• _YOUR ASSIGNMENT_: All entries below are to be returned in full, exactly as they stand.

• _LISTED RECORDS_:
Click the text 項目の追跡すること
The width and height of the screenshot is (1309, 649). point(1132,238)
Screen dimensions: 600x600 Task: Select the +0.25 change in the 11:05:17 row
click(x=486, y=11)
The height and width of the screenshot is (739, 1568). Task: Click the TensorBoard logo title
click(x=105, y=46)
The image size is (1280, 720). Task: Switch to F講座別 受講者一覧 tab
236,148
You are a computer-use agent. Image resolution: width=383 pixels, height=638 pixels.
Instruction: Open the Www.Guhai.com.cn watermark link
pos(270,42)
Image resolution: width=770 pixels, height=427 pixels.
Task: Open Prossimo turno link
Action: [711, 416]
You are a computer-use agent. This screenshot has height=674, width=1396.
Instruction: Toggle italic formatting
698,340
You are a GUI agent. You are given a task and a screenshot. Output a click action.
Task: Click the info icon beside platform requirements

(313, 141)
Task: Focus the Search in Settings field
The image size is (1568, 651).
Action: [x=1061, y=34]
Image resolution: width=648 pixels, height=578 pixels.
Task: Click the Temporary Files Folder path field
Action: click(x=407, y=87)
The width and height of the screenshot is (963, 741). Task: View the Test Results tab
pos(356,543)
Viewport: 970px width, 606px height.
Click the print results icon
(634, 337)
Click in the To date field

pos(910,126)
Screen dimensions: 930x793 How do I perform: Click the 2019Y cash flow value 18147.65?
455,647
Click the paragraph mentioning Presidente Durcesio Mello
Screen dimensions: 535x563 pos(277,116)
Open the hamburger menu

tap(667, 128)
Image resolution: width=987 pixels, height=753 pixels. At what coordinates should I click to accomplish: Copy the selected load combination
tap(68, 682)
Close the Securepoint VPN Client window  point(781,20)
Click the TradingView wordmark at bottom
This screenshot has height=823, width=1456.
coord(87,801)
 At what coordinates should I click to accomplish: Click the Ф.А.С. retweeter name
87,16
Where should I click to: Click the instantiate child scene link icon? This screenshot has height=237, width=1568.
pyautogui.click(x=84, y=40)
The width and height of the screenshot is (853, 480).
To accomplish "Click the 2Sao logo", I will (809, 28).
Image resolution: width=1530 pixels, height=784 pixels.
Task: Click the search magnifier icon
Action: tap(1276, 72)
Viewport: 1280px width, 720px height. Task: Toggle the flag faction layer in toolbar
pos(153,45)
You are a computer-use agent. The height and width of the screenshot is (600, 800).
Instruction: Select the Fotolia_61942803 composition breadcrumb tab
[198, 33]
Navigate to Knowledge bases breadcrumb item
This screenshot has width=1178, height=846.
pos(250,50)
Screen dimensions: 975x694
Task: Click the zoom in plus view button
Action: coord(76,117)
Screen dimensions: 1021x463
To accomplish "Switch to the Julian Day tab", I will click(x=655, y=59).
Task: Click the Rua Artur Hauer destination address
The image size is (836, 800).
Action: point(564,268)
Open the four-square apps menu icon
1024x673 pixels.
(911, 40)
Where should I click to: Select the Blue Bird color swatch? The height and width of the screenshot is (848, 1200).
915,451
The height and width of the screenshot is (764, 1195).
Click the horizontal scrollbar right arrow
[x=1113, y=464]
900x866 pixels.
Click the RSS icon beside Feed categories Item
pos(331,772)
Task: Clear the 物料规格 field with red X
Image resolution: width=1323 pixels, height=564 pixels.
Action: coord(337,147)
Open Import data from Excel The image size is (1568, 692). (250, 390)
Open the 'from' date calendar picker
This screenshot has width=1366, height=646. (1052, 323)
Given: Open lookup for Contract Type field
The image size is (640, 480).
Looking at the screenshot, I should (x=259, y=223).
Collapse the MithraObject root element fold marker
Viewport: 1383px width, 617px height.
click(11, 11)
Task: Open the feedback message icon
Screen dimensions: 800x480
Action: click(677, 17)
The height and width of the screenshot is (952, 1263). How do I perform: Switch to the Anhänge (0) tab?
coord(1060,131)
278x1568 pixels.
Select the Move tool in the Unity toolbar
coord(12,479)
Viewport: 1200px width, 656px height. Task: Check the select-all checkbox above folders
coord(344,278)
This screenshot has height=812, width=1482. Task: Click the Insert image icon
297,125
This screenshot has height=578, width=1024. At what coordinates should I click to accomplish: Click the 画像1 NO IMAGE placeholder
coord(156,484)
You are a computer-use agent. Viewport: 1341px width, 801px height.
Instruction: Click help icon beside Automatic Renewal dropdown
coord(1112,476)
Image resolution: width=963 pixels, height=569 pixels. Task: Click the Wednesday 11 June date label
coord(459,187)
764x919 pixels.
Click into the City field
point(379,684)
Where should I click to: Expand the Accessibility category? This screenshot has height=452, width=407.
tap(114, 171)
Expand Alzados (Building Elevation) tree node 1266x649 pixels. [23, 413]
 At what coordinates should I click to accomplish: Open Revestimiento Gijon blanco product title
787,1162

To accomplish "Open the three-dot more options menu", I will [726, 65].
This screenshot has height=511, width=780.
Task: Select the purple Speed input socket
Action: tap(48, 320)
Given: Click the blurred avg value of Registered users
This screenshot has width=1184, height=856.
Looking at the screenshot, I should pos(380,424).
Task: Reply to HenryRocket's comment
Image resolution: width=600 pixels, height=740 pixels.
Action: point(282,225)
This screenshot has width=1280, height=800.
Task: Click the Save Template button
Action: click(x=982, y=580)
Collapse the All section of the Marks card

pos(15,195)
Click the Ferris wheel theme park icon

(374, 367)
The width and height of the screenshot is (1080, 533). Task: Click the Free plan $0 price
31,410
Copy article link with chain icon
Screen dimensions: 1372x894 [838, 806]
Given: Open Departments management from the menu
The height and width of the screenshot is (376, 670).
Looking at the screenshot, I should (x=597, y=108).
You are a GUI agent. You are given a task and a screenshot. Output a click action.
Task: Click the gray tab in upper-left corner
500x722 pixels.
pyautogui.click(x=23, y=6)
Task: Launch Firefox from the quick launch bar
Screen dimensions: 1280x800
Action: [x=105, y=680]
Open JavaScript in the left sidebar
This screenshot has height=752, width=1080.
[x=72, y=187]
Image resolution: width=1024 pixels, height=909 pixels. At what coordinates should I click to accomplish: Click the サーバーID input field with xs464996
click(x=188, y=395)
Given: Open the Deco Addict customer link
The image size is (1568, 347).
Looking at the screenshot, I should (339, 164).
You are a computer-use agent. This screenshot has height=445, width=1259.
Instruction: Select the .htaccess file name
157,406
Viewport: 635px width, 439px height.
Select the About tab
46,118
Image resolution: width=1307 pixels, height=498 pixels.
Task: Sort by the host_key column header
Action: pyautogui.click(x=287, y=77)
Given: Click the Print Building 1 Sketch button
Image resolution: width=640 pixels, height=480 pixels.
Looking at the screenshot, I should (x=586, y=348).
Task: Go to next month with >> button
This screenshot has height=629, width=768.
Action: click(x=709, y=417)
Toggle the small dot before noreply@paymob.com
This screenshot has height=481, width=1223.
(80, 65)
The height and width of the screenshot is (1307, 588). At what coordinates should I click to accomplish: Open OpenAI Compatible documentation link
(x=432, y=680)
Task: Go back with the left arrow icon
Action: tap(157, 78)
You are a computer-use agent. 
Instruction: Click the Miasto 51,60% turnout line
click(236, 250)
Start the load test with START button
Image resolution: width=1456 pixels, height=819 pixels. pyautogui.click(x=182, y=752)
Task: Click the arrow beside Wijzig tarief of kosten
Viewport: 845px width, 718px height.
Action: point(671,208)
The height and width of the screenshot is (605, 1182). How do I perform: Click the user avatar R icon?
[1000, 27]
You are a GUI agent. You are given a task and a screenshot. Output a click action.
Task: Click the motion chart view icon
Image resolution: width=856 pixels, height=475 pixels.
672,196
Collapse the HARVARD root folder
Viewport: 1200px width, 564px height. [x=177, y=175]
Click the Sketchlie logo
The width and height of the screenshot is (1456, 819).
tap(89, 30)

• _SOLUTION TO THIS EXERCISE_:
Click the text 項目の追跡すること
The width and height of the screenshot is (1309, 649). point(1132,238)
Screen dimensions: 600x600 Task: Select the +0.25 change in the 11:05:17 row
click(x=486, y=11)
The height and width of the screenshot is (739, 1568). Task: Click the TensorBoard logo title
click(x=105, y=46)
The image size is (1280, 720). Task: Switch to F講座別 受講者一覧 tab
236,148
You are a computer-use agent. Image resolution: width=383 pixels, height=638 pixels.
Instruction: Open the Www.Guhai.com.cn watermark link
pos(270,42)
Image resolution: width=770 pixels, height=427 pixels.
Task: Open Prossimo turno link
Action: [711, 416]
You are a computer-use agent. This screenshot has height=674, width=1396.
Instruction: Toggle italic formatting
698,340
You are a GUI agent. You are given a task and a screenshot. Output a click action.
Task: Click the info icon beside platform requirements

(313, 141)
Task: Focus the Search in Settings field
The image size is (1568, 651).
Action: [x=1061, y=34]
Image resolution: width=648 pixels, height=578 pixels.
Task: Click the Temporary Files Folder path field
Action: click(x=407, y=87)
The width and height of the screenshot is (963, 741). Task: View the Test Results tab
pos(356,543)
Viewport: 970px width, 606px height.
Click the print results icon
(634, 337)
Click in the To date field

pos(910,126)
Screen dimensions: 930x793 How do I perform: Click the 2019Y cash flow value 18147.65?
455,647
Click the paragraph mentioning Presidente Durcesio Mello
Screen dimensions: 535x563 pos(277,116)
Open the hamburger menu

tap(667, 128)
Image resolution: width=987 pixels, height=753 pixels. At what coordinates should I click to accomplish: Copy the selected load combination
tap(68, 682)
Close the Securepoint VPN Client window  point(781,20)
Click the TradingView wordmark at bottom
This screenshot has height=823, width=1456.
coord(87,801)
 At what coordinates should I click to accomplish: Click the Ф.А.С. retweeter name
87,16
Where should I click to: Click the instantiate child scene link icon? This screenshot has height=237, width=1568.
pyautogui.click(x=84, y=40)
The width and height of the screenshot is (853, 480).
To accomplish "Click the 2Sao logo", I will (809, 28).
Image resolution: width=1530 pixels, height=784 pixels.
Task: Click the search magnifier icon
Action: tap(1276, 72)
Viewport: 1280px width, 720px height. Task: Toggle the flag faction layer in toolbar
pos(153,45)
You are a computer-use agent. The height and width of the screenshot is (600, 800).
Instruction: Select the Fotolia_61942803 composition breadcrumb tab
[198, 33]
Navigate to Knowledge bases breadcrumb item
This screenshot has width=1178, height=846.
pos(250,50)
Screen dimensions: 975x694
Task: Click the zoom in plus view button
Action: coord(76,117)
Screen dimensions: 1021x463
To accomplish "Switch to the Julian Day tab", I will click(x=655, y=59).
Task: Click the Rua Artur Hauer destination address
The image size is (836, 800).
Action: point(564,268)
Open the four-square apps menu icon
1024x673 pixels.
(911, 40)
Where should I click to: Select the Blue Bird color swatch? The height and width of the screenshot is (848, 1200).
915,451
The height and width of the screenshot is (764, 1195).
Click the horizontal scrollbar right arrow
[x=1113, y=464]
900x866 pixels.
Click the RSS icon beside Feed categories Item
pos(331,772)
Task: Clear the 物料规格 field with red X
Image resolution: width=1323 pixels, height=564 pixels.
Action: coord(337,147)
Open Import data from Excel The image size is (1568, 692). (250, 390)
Open the 'from' date calendar picker
This screenshot has width=1366, height=646. (1052, 323)
Given: Open lookup for Contract Type field
The image size is (640, 480).
Looking at the screenshot, I should (x=259, y=223).
Collapse the MithraObject root element fold marker
Viewport: 1383px width, 617px height.
click(11, 11)
Task: Open the feedback message icon
Screen dimensions: 800x480
Action: click(677, 17)
The height and width of the screenshot is (952, 1263). How do I perform: Switch to the Anhänge (0) tab?
coord(1060,131)
278x1568 pixels.
Select the Move tool in the Unity toolbar
coord(12,479)
Viewport: 1200px width, 656px height. Task: Check the select-all checkbox above folders
coord(344,278)
This screenshot has height=812, width=1482. Task: Click the Insert image icon
297,125
This screenshot has height=578, width=1024. At what coordinates should I click to accomplish: Click the 画像1 NO IMAGE placeholder
coord(156,484)
You are a computer-use agent. Viewport: 1341px width, 801px height.
Instruction: Click help icon beside Automatic Renewal dropdown
coord(1112,476)
Image resolution: width=963 pixels, height=569 pixels. Task: Click the Wednesday 11 June date label
coord(459,187)
764x919 pixels.
Click into the City field
point(379,684)
Where should I click to: Expand the Accessibility category? This screenshot has height=452, width=407.
tap(114, 171)
Expand Alzados (Building Elevation) tree node 1266x649 pixels. [23, 413]
 At what coordinates should I click to accomplish: Open Revestimiento Gijon blanco product title
787,1162

To accomplish "Open the three-dot more options menu", I will [726, 65].
This screenshot has height=511, width=780.
Task: Select the purple Speed input socket
Action: tap(48, 320)
Given: Click the blurred avg value of Registered users
This screenshot has width=1184, height=856.
Looking at the screenshot, I should pos(380,424).
Task: Reply to HenryRocket's comment
Image resolution: width=600 pixels, height=740 pixels.
Action: point(282,225)
This screenshot has width=1280, height=800.
Task: Click the Save Template button
Action: click(x=982, y=580)
Collapse the All section of the Marks card

pos(15,195)
Click the Ferris wheel theme park icon

(374, 367)
The width and height of the screenshot is (1080, 533). Task: Click the Free plan $0 price
31,410
Copy article link with chain icon
Screen dimensions: 1372x894 [838, 806]
Given: Open Departments management from the menu
The height and width of the screenshot is (376, 670).
Looking at the screenshot, I should (x=597, y=108).
You are a GUI agent. You are given a task and a screenshot. Output a click action.
Task: Click the gray tab in upper-left corner
500x722 pixels.
pyautogui.click(x=23, y=6)
Task: Launch Firefox from the quick launch bar
Screen dimensions: 1280x800
Action: [x=105, y=680]
Open JavaScript in the left sidebar
This screenshot has height=752, width=1080.
[x=72, y=187]
Image resolution: width=1024 pixels, height=909 pixels. At what coordinates should I click to accomplish: Click the サーバーID input field with xs464996
click(x=188, y=395)
Given: Open the Deco Addict customer link
The image size is (1568, 347).
Looking at the screenshot, I should (339, 164).
You are a computer-use agent. This screenshot has height=445, width=1259.
Instruction: Select the .htaccess file name
157,406
Viewport: 635px width, 439px height.
Select the About tab
46,118
Image resolution: width=1307 pixels, height=498 pixels.
Task: Sort by the host_key column header
Action: pyautogui.click(x=287, y=77)
Given: Click the Print Building 1 Sketch button
Image resolution: width=640 pixels, height=480 pixels.
Looking at the screenshot, I should (x=586, y=348).
Task: Go to next month with >> button
This screenshot has height=629, width=768.
Action: click(x=709, y=417)
Toggle the small dot before noreply@paymob.com
This screenshot has height=481, width=1223.
(80, 65)
The height and width of the screenshot is (1307, 588). At what coordinates should I click to accomplish: Open OpenAI Compatible documentation link
(x=432, y=680)
Task: Go back with the left arrow icon
Action: tap(157, 78)
You are a computer-use agent. 
Instruction: Click the Miasto 51,60% turnout line
click(236, 250)
Start the load test with START button
Image resolution: width=1456 pixels, height=819 pixels. pyautogui.click(x=182, y=752)
Task: Click the arrow beside Wijzig tarief of kosten
Viewport: 845px width, 718px height.
Action: point(671,208)
The height and width of the screenshot is (605, 1182). How do I perform: Click the user avatar R icon?
[1000, 27]
You are a GUI agent. You are given a task and a screenshot. Output a click action.
Task: Click the motion chart view icon
Image resolution: width=856 pixels, height=475 pixels.
672,196
Collapse the HARVARD root folder
Viewport: 1200px width, 564px height. [x=177, y=175]
Click the Sketchlie logo
The width and height of the screenshot is (1456, 819).
tap(89, 30)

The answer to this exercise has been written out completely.